Obituary: Typewriter shop owner Price dies
Thursday, March 15, 2001 | 11:03 a.m.
Ken Price believed that, even in this high-tech, computer-dominated age, the dependable, old-fashioned typewriter would never die.
Price was computer literate -- he used a computer in his seven-decades-old business, Price Business Equipment Inc. -- but refused to sell them. He focused on a top-notch typewriter sales and repair operation.

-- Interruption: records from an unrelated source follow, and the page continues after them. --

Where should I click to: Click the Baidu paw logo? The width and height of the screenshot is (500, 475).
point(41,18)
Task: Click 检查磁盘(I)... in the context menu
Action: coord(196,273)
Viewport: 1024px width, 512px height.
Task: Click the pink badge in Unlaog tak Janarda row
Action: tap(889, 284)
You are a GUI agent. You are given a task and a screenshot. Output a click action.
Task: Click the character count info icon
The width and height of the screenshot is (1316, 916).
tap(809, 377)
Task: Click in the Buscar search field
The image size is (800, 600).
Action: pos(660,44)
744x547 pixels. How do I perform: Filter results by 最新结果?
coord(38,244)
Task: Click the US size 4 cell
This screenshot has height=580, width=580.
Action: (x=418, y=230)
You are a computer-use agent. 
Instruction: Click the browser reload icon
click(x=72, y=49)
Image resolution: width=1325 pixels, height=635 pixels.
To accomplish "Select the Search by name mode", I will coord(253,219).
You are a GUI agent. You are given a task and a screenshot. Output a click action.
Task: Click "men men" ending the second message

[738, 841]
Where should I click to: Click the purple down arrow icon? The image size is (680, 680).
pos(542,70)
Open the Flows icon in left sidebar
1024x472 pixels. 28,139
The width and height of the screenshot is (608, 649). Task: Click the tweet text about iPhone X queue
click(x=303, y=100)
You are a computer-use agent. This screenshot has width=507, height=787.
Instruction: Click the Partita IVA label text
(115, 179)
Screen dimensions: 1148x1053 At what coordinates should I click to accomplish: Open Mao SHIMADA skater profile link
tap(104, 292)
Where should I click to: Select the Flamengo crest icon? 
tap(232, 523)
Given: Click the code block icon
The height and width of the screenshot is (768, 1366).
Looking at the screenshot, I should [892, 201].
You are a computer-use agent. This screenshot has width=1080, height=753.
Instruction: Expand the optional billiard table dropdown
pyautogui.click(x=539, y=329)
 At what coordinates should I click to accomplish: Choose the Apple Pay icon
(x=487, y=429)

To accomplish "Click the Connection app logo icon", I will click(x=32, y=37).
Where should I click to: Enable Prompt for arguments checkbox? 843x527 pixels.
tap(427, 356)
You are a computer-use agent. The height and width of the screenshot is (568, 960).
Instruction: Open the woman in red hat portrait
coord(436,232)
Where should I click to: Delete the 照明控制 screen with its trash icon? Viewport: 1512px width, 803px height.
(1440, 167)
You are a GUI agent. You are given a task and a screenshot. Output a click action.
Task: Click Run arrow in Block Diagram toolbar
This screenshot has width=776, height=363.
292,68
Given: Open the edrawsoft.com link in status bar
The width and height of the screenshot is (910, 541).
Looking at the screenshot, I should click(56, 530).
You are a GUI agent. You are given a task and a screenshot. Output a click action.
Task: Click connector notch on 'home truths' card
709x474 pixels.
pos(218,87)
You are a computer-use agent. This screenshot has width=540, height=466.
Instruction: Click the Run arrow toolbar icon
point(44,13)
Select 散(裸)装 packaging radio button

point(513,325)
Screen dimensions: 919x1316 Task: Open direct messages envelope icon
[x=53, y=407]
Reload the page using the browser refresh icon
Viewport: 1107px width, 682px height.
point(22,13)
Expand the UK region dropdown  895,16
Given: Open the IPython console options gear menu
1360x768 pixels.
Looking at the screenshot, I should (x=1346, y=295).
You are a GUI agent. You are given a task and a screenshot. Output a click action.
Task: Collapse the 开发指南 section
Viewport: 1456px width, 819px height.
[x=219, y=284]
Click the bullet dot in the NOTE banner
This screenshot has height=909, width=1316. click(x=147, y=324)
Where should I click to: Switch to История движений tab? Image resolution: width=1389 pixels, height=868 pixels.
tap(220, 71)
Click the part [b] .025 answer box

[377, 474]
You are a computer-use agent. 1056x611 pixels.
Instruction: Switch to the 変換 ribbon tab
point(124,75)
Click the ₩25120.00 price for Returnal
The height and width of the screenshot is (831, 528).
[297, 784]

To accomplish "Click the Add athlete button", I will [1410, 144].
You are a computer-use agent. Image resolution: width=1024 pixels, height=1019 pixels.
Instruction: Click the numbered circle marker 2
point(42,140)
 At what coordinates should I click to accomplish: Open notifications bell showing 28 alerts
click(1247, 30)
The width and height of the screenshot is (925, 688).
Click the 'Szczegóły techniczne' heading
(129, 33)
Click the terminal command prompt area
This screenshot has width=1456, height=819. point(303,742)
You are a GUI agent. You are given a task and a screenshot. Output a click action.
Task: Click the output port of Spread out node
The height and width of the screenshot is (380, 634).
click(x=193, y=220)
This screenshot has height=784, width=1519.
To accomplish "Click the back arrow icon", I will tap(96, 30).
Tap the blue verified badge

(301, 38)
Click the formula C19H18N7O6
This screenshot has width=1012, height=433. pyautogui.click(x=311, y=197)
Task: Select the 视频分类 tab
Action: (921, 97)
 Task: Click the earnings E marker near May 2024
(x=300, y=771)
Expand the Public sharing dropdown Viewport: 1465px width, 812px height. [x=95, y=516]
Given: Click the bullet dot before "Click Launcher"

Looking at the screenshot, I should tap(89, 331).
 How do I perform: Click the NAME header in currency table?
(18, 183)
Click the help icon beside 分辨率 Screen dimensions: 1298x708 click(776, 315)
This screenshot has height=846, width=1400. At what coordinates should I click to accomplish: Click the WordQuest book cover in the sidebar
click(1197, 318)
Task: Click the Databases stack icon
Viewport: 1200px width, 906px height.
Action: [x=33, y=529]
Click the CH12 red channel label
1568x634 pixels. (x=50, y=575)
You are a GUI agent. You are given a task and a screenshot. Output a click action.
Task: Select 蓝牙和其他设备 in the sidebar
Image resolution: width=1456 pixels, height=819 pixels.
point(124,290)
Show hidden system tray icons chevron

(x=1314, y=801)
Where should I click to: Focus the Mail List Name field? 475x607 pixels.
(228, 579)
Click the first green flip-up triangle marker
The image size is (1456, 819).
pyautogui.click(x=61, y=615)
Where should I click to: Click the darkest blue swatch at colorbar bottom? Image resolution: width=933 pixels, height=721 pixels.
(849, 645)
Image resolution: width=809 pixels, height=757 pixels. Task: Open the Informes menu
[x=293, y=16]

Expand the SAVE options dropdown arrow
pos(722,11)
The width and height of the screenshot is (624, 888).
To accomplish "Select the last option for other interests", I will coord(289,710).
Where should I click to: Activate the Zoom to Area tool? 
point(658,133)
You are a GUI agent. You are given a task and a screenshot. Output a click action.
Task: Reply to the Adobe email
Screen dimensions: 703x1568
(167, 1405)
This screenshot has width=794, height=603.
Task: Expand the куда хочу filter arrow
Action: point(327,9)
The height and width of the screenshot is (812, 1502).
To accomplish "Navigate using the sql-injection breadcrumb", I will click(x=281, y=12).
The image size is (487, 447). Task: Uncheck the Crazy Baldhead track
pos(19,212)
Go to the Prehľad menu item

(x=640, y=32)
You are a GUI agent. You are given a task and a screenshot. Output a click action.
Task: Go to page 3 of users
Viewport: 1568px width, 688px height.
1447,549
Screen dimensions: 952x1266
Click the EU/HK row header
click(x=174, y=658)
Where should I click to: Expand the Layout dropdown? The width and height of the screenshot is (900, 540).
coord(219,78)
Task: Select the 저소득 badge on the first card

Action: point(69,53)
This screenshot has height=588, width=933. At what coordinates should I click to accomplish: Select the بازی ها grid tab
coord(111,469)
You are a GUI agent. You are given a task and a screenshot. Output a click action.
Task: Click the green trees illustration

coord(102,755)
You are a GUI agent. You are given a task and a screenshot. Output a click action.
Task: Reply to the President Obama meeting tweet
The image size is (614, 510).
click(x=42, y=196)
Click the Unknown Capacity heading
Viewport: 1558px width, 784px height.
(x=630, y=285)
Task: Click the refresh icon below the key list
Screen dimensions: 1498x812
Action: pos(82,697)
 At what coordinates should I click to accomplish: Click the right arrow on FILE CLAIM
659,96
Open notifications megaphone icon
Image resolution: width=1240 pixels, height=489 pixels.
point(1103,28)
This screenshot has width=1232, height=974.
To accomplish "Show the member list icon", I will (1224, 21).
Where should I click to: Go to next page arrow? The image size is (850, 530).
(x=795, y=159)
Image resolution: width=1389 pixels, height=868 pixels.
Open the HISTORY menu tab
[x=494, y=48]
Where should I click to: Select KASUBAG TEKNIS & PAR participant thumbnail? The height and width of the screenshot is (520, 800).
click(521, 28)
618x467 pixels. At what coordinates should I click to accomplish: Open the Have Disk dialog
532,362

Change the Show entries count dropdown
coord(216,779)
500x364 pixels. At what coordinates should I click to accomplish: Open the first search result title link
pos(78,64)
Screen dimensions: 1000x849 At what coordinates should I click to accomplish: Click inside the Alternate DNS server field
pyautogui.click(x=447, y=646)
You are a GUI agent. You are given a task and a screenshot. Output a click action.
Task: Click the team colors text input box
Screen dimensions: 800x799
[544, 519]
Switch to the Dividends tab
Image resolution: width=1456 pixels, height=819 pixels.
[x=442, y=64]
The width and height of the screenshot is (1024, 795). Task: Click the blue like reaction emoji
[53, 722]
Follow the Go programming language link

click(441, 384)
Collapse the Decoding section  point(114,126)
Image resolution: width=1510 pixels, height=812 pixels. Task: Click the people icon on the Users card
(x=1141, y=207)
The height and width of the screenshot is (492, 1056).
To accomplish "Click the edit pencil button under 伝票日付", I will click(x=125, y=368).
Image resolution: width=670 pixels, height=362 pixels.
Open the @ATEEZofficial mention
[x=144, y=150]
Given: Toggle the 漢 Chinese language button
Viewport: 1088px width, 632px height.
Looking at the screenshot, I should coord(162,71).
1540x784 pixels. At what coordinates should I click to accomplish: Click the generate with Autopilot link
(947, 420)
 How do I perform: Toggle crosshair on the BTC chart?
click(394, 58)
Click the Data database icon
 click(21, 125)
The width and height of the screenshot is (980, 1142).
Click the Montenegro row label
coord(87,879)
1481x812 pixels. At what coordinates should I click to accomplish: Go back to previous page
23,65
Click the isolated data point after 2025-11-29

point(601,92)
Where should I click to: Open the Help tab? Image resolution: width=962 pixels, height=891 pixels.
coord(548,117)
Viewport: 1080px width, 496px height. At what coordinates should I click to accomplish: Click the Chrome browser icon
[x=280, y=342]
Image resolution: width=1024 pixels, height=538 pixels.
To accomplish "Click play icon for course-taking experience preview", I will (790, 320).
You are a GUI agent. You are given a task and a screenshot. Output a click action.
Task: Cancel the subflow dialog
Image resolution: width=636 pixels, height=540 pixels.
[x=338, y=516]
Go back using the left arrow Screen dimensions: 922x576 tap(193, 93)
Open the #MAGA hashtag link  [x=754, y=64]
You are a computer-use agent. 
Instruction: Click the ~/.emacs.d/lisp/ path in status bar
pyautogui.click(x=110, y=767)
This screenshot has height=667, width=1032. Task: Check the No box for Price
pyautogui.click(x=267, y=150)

John "Kenny" Price, who operated Price Business Equipment since the 1950s, died March 3 of heart failure at Sunrise Hospital Medical Center. He was 77.
"He figured if all the new office supply businesses that came to town were into computer sales, he would stick with what he knew best," his sister, Patricia "Pat" Beggerly, said. "Kenny grew up with typewriters and typewriters were a part of him."
Price Business Equipment opened briefly on Monday for patrons to pick up the typewriters they had left for servicing or repair. Beggerly said the future of the business is uncertain.
Price, who lived in Las Vegas 71 years, operated his small business at five locations over the last half century.
Price's father, Jack Price, founded an office supply business in Las Vegas in 1929, but the business was sold in 1946 after his death, shortly after Ken Price returned from World War II.
Ken Price worked in another Las Vegas typewriter shop until 1951, when he revived the family business and operated it at three locations.
Born March 26, 1923, in Orange County, Calif., Price was the eldest of four children of Jack Price and the former Edith Tackett. The family moved to Las Vegas when Ken was 7. He attended the old Fifth Street Grammar School, and graduated from Las Vegas High School in 1942. He joined the Army and served at Guadalcanal and New Caledonia.
As a local businessman, Price was resourceful. As some typewriter replacement parts became scarce, he maintained a large stock of repair parts by taking them from older model typewriters that could no longer be saved.
Price counted among his regular customers Nellis Air Force Base, the Nevada Test Site and major Strip hotels. Newspaper reporters from across the country in the 1970s and '80s would bang out stories of major championship fights on Price's typewriters that were leased to Caesars Palace.
Price was a former member of the Jaycees and Elks and a member of Masonic Lodge 32.
In addition to his sister, Price is survived by his wife, Ledenila Price of Las Vegas; a daughter, Shebon Dominguez of El Paso, Texas; two other sisters, Jeanne Herman and Jacqueline May, both of Las Vegas; and one grandchild. He was preceded in death by his son, John Russell Price.
Services were held at Palm Valley View Memorial Park. Palm Mortuary, 7600 S. Eastern Ave., handled the arrangements.